> TASK BRIEF: Please edit the listing lines from the line with "Expand the sidebar menu chevron" up to and including the line with "pos(1449,85)", replacing "screenshot" with "screen capture" and keeping everything else the same. Give only those lines.

> STORED DATA:
>> Begin

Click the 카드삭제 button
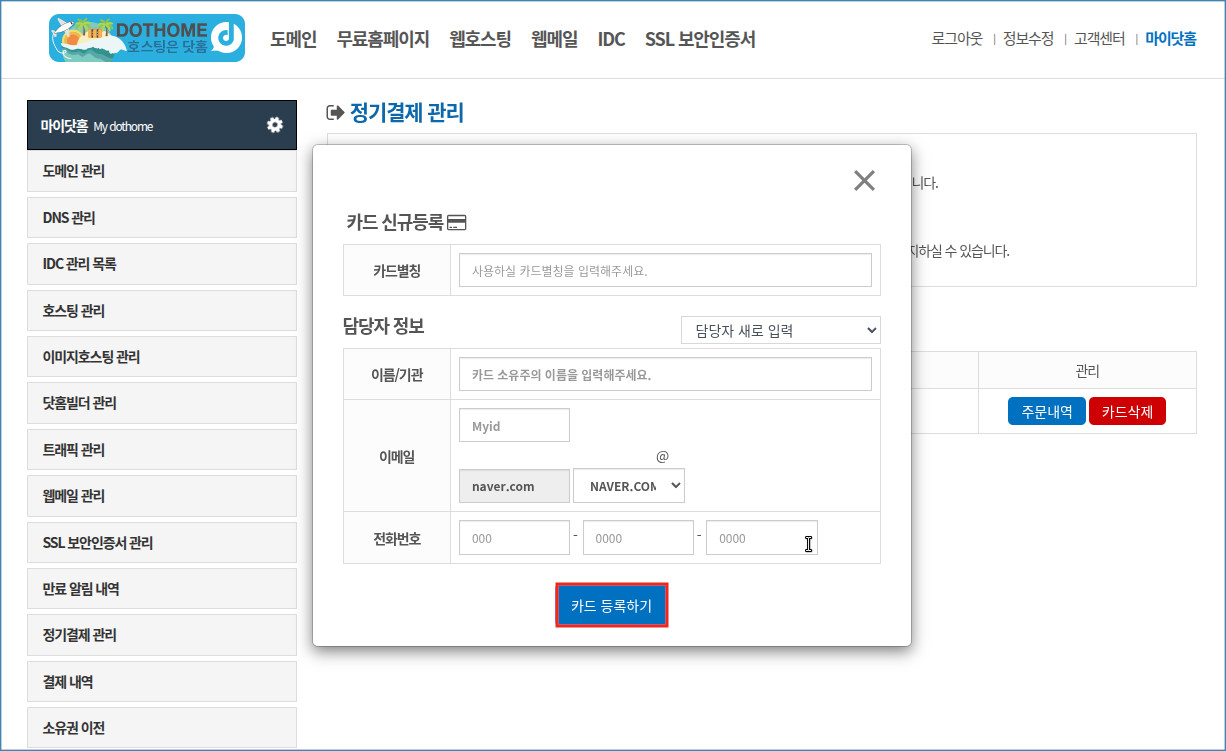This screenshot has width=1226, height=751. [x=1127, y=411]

>> End
>> Begin

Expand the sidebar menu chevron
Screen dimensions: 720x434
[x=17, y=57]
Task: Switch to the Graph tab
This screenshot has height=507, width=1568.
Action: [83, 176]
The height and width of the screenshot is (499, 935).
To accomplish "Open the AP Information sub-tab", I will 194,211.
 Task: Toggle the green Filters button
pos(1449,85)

>> End

> SOLUTION TO THIS PROBLEM:
Expand the sidebar menu chevron
Screen dimensions: 720x434
[x=17, y=57]
Task: Switch to the Graph tab
This screen capture has height=507, width=1568.
Action: [83, 176]
The height and width of the screen capture is (499, 935).
To accomplish "Open the AP Information sub-tab", I will 194,211.
 Task: Toggle the green Filters button
pos(1449,85)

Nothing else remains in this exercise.